▸ INFORMATION SUPPLIED
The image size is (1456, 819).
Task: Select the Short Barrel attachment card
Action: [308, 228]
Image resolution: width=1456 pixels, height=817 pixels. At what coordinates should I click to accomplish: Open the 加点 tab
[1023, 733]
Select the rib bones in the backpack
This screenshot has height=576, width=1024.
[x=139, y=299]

▸ TO DO
Rewrite every record, substituting "screen position" for "coordinates" and keeping everything else as it is.

▸ OUTPUT FOR THIS TASK
The image size is (1456, 819).
Task: Select the Short Barrel attachment card
Action: [308, 228]
Image resolution: width=1456 pixels, height=817 pixels. At what screen position should I click to accomplish: Open the 加点 tab
[1023, 733]
Select the rib bones in the backpack
This screenshot has height=576, width=1024.
[x=139, y=299]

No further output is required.